When assisting the client with activities of daily living (ADLs), which approach is best?
- A. Limit the time for performing ADLs to 30 minutes.
- B. Eliminate whatever tasks the client cannot perform.
- C. Let the client rest between activities.
- D. Perform all of the client's ADLs at this time.
Correct Answer: C
Rationale: Allowing rest between activities conserves energy and supports the client's independence during an MS exacerbation.
The nurse is caring for the client diagnosed with West Nile virus. Which assessment data would require immediate intervention from the nurse?
- A. The vital signs are documented as T 100.2°F, P 80, R 18, and BP 136/78.
- B. The client complains of generalized body aches and pains.
- C. Positive results are reported from the enzyme-linked immunosorbent assay (ELISA).
- D. The client becomes lethargic and is difficult to arouse using verbal stimuli.
Correct Answer: D
Rationale: Lethargy and difficulty arousing (D) indicate neurological deterioration, requiring immediate intervention. Mild fever (A), body aches (B), and positive ELISA (C) are expected.

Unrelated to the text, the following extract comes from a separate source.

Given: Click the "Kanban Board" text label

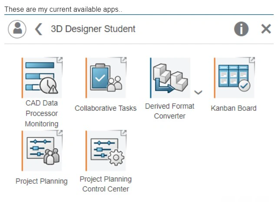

The nurse identifies the concept of intracranial regulation disturbance in a client diagnosed with Parkinson’s Disease. Which priority intervention should the nurse implement?
- A. Keep the bed low and call light in reach.
- B. Provide a regular diet of three (3) meals per day.
- C. Obtain an order for home health to see the client.
- D. Perform the Braden scale skin assessment.
Correct Answer: A
Rationale: Parkinson’s increases fall risk due to bradykinesia and rigidity. Keeping the bed low and call light in reach (A) prioritizes safety. Diet (B), home health (C), and skin assessment (D) are secondary.
When the client asks why fluids are being restricted, which explanation by the nurse is best?
- A. Large amounts of fluid may contribute to vomiting.'
- B. The kidneys need to conserve fluid output.'
- C. Fluid restriction reduces the volume in the cranium.'
- D. The prescribed volume is sufficient for relieving thirst.'
Correct Answer: C
Rationale: Fluid restriction reduces intracranial volume, minimizing the risk of increased intracranial pressure post-craniotomy.